Short-term treatment with flumazenil restores long-term object memory in a mouse model of Down syndrome

- Acute dose of GABAAR antagonist flumazenil enables novel object recognition in Ts65Dn mice.
- Short-term chronic doses of flumazenil restores novel object recognition ability in young Ts65Dn.
- Short-term chronic treatment old Ts65Dn mice restores their novel object recognition ability.
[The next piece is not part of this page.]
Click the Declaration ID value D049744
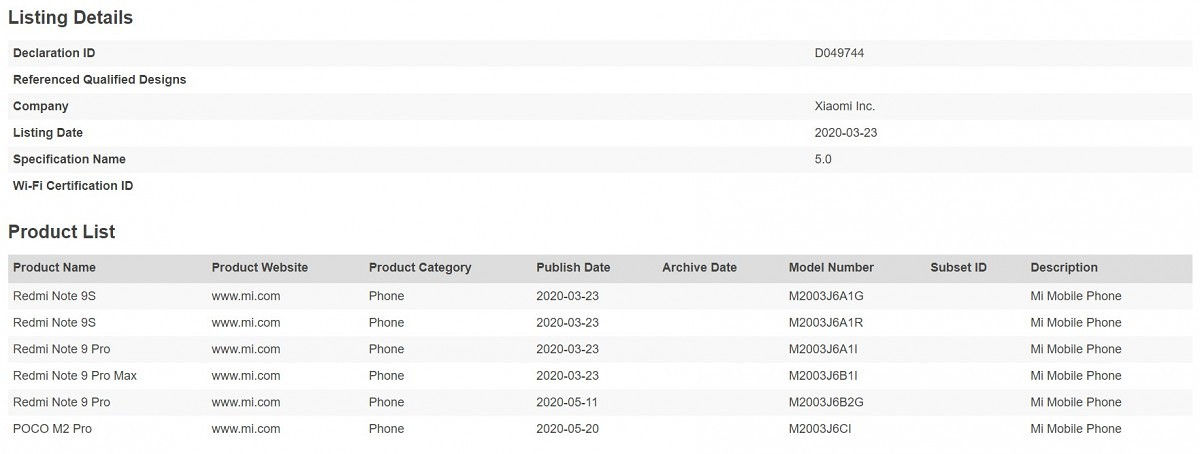1200x454 pixels. point(839,53)
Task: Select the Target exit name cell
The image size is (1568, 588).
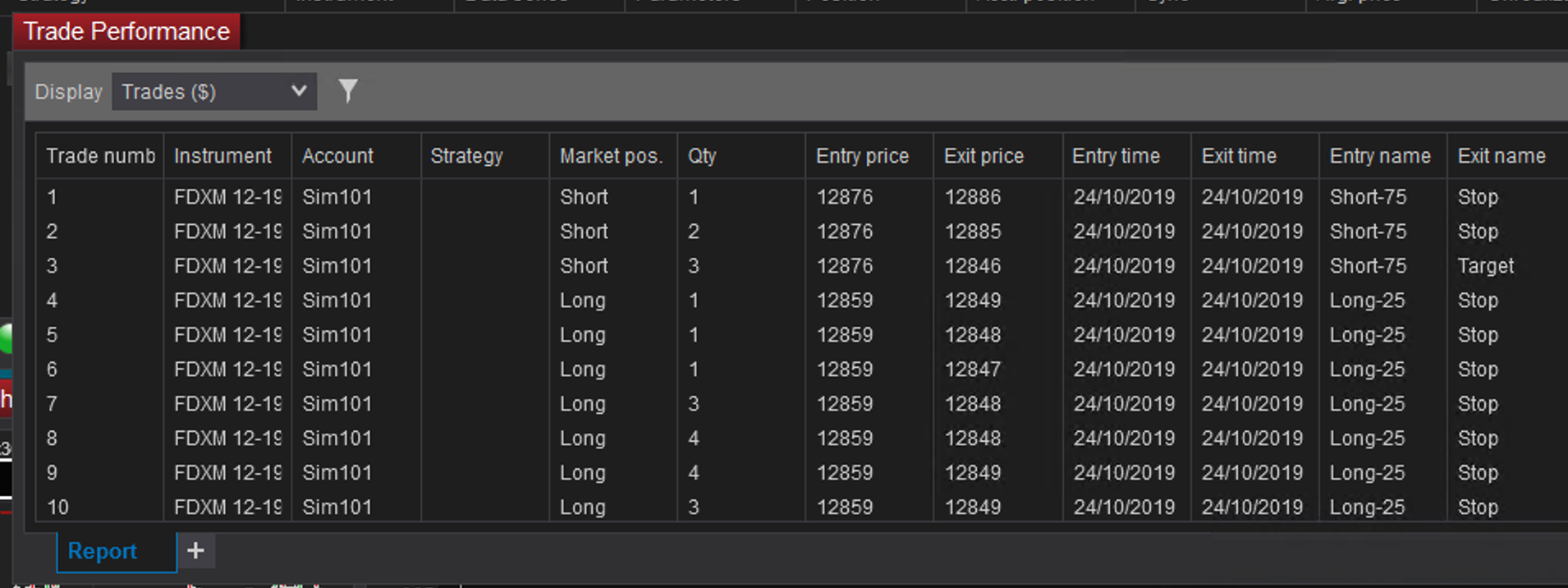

Down syndrome (DS) is a common genetic cause of intellectual disability yet no pro-cognitive drug therapies are approved for human use. Mechanistic studies in a mouse model of DS (Ts65Dn mice) demonstrate that impaired cognitive function is due to excessive neuronal inhibitory tone. These deficits are normalized by chronic, short-term low doses of GABAA receptor (GABAAR) antagonists in adult animals, but none of the compounds investigated are approved for human use. We explored the therapeutic potential of flumazenil (FLUM), a GABAAR antagonist working at the benzodiazepine binding site that has FDA approval. Long-term memory was assessed by the Novel Object Recognition (NOR) testing in Ts65Dn mice after acute or short-term chronic treatment with FLUM. Short-term, low, chronic dose regimens of FLUM elicit long-lasting (>1 week) normalization of cognitive function in both young and aged mice. FLUM at low dosages produces long lasting cognitive improvements and has the potential of fulfilling an unmet therapeutic need in DS.